Calculations of sensitivity and specificity represent the success of Ensembl in predicting genes identified by our manual annotation process. Thus, a specificity of 0.83 indicates that 83% of positives in the Ensembl process are true positives by our criteria.

Del36H Landscape

Del36H contains a noticeably higher density of annotated genes (one ORF gene per 63.0 kb, or one gene per 53.6 kb if novel transcript genes are included) than the draft mouse genome (Waterston et al. 2002), for which one gene per 113.6 kb has been reported. One gene per 119 kb was reported in mouse chromosome 16 (Mural et al. 2002).
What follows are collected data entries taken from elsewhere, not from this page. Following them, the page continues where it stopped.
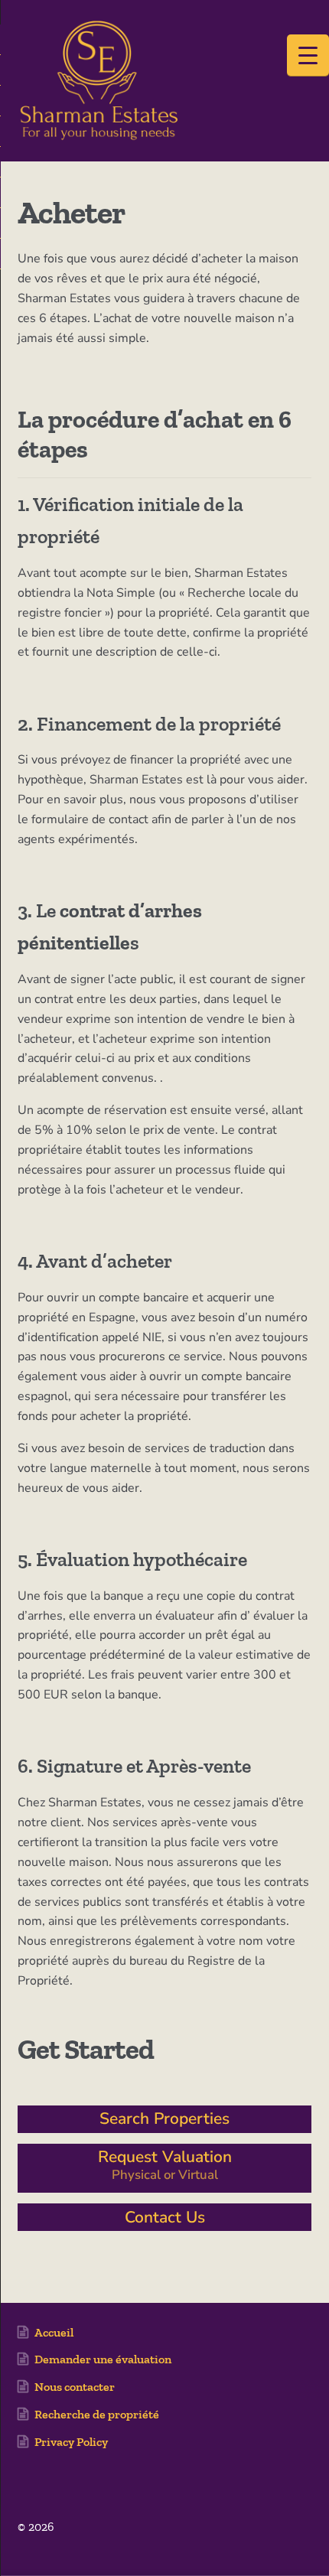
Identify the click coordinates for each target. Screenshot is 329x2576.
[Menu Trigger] (308, 55)
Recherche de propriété (96, 2414)
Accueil (53, 2332)
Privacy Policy (71, 2441)
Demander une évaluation (102, 2359)
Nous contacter (74, 2386)
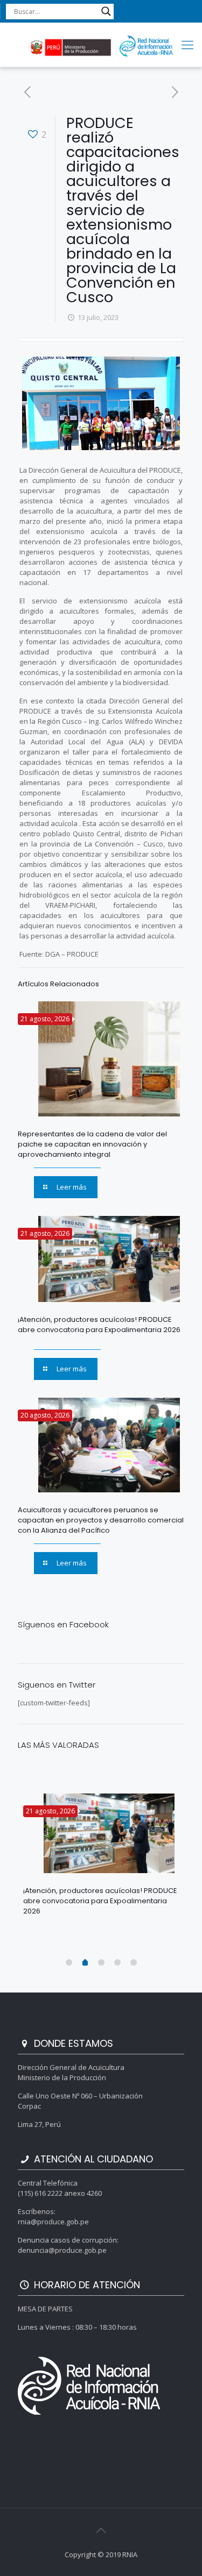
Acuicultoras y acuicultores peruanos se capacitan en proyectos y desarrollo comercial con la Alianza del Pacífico (101, 1520)
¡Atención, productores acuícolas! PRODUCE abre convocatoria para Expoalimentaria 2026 (99, 1324)
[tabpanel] (101, 1856)
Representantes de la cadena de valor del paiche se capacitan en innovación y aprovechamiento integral (92, 1144)
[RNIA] (101, 44)
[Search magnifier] (106, 11)
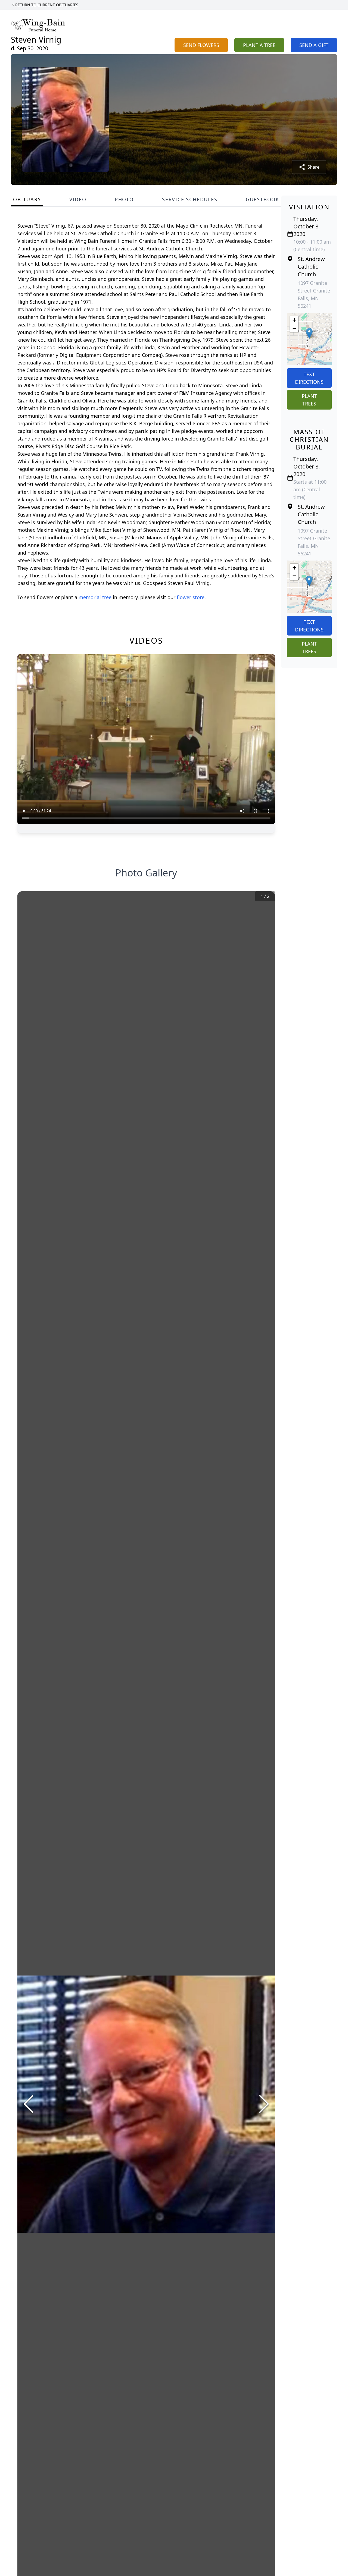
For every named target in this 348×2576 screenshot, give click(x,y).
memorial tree (95, 597)
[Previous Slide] (28, 2104)
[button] (309, 333)
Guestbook (262, 199)
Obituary (27, 199)
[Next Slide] (264, 2104)
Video (77, 199)
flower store (190, 597)
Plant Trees (309, 400)
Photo (124, 199)
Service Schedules (189, 199)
Despite Del36H being longer than the identifiably homologous regions of the human genome, the overall annotated gene density in the human regions is lower than in the mouse region (one per 93.0 kb compared with one per 68.0 kb for the corresponding mouse region), consistent with gain of genes in the mouse sequence. ORF genes averaged 4.1 exons per gene (4.2 per gene for known genes and 3.8 per gene for novel CDS genes), whereas novel transcript genes averaged 2.7, putative genes 2.5, and pseudogenes 1.4 exons per gene. These averages are lower than the 8.3-9 suggested for the mouse genome as a whole (Waterston et al. 2002), reflecting the high frequency of single exon genes in Del36H.
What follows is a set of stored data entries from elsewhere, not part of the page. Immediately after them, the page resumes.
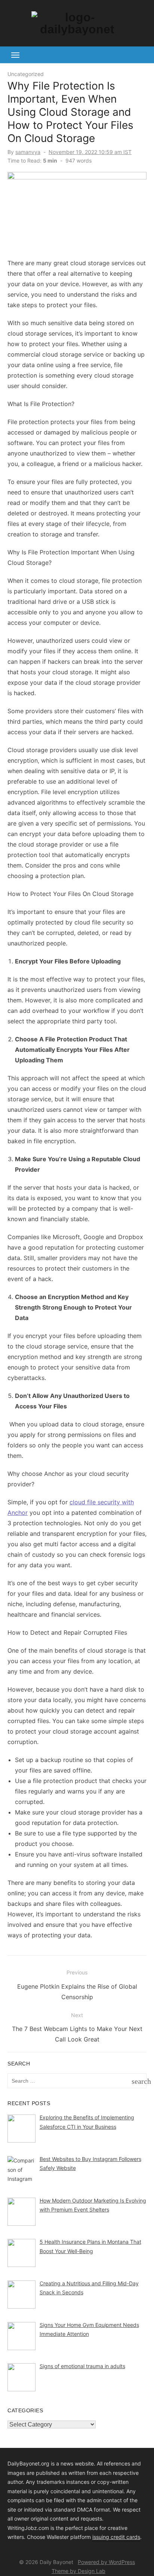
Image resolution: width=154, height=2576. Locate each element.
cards (133, 2537)
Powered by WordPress (106, 2562)
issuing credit (109, 2537)
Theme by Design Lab (78, 2571)
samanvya (27, 152)
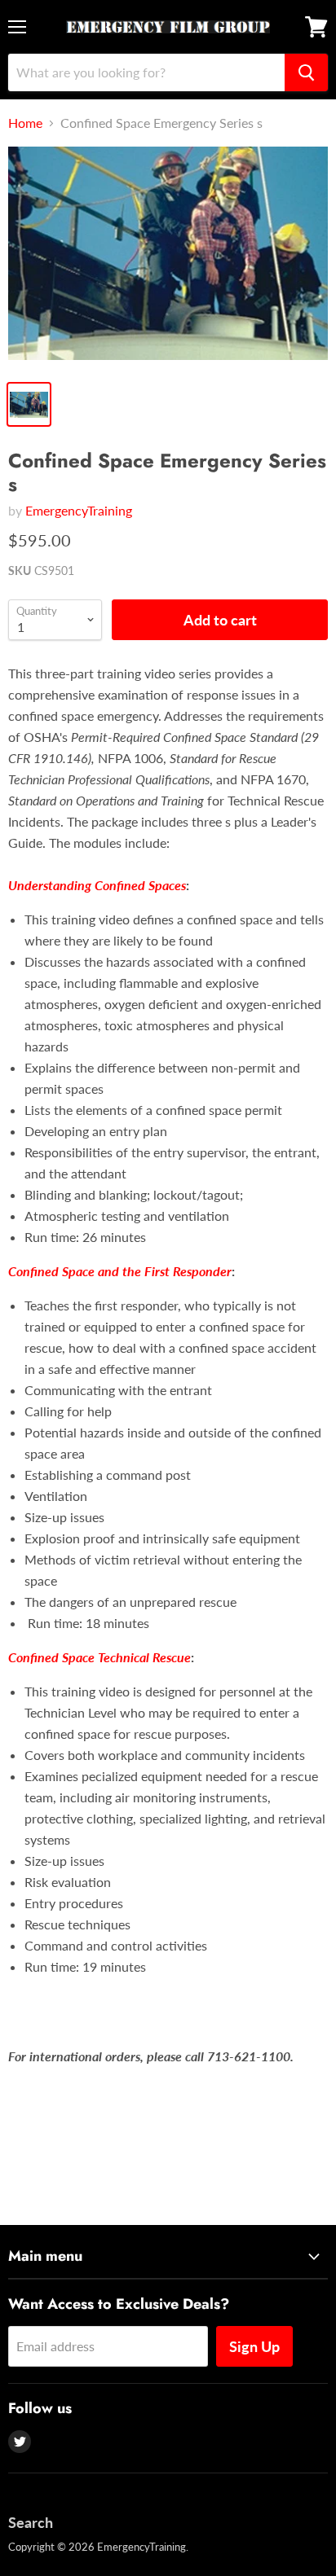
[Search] (306, 72)
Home (25, 123)
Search (30, 2522)
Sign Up (254, 2346)
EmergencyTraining (78, 510)
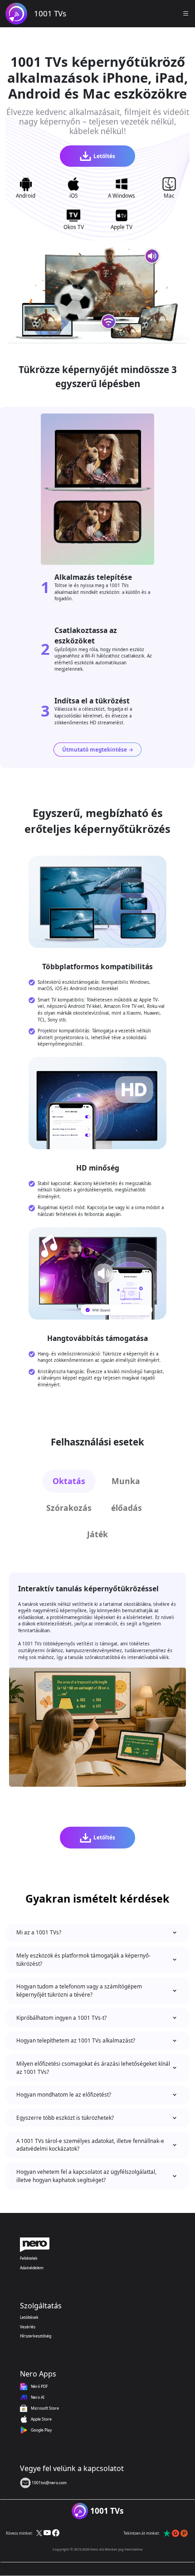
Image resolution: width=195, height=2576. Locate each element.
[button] (186, 13)
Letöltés (104, 155)
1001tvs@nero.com (49, 2482)
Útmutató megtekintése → (97, 749)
Analysis of the ORF gene distribution between the 10 segments (Table 2) showed a statistically highly significant nonrandom distribution of the numbers of genes (Inline graphic; χ2 test, 9 df [degrees of freedom]). This reflected high gene numbers in segments 0 and 1 (approximately one every 20 kb) and very low numbers (of the order of one every 300 kb) in segments 4 and 8. Densities of gene counts do not take into account the sizes of the genes—a low numerical gene density could reflect an overrepresentation of long genes and vice versa. We therefore also estimated the proportion of the regions included within ORF genes. This was 28.87% for Del36H as a whole—percentage coverages for individual segments are shown in Table 2. Segments containing gene families (segments 1, 3, 7, and 9) had the lowest percentage coverages in the region, below 20% in all cases. In contrast, segments 4 and 8 had percentage coverages around 50%. Thus, segments rich in gene families contained numerous short genes, in agreement with the observation in Caenorhabditis elegans that duplicated genes tend to be shorter than average (Katju and Lynch 2003).

Table 2.

Gene Distributions of the Del36H Region and Its Segments

Gene distribution
Known
Novel
Novel transcript
Putative
Pseudogene
Total ORF genes
Total
Region Number % of Contig Number % of Contig Number % of Contig Number % of Contig Number % of Contig Number % of Contig Number % of Contig
0 16 20.29 6 4.38 0 0.00 0 0.00 1 0.10 22 24.67 23 24.77
1 70 12.55 32 3.41 11 1.48 0 0.00 54 2.10 102 15.96 167 19.54
2 11 17.38 6 12.38 9 1.47 0 0.00 12 0.22 17 29.76 38 31.45
3 18 13.12 6 3.42 1 1.23 0 0.00 4 1.10 24 16.54 29 18.87
4 6 49.76 1 0.03 3 1.55 2 0.13 4 0.09 7 49.79 16 51.56
5 3 20.68 0 0.00 1 1.86 0 0.00 2 0.12 3 20.68 6 22.66
6 2 19.04 1 0.15 5 8.34 1 11.98 2 0.67 3 19.19 11 40.18
7 3 4.83 0 0.00 3 11.44 1 0.48 0 0.00 3 4.83 7 16.75
8 2 52.32 1 1.95 2 2.06 0 0.00 1 0.10 3 54.27 6 56.43
9 11 13.65 6 5.21 0 0.00 0 0.00 15 4.25 17 18.86 32 23.11
Total 142 24.15 59 4.72 35 1.75 4 0.80 95 0.96 201 28.87 335 32.38

The mean GC content of the sequence (expressed as percentage G+C) is 41.1%, which is very similar to the 42% quoted for the mouse genome as a whole (Waterston et al. 2002) and identical to the 41.1% quoted for mouse chromosome 16 (Mural et al. 2002). %GC for individual BACs ranged from 25.5% (for the clone RP23-58N9) to 53.4% (for RP23-287K23), with a standard deviation of 3.1%. Genes have frequently been found to be associated with regions of high GC-content in genomes, for example, in analyses of isochores, which are regions of homogeneous base composition typically of the order of 100-300 kb long (Bernardi 1995; Nekrutenko and Li 2000). We therefore investigated whether there was a detectable correlation between the GC content of BAC sequences and their gene density. Taking all clones into account, a weakly significant correlation was observed (P < 0.05). However, if two outliers (RP23-287K23 and RP23-58N9, clones with extreme high and low GC content) were excluded, no significant correlation was observed.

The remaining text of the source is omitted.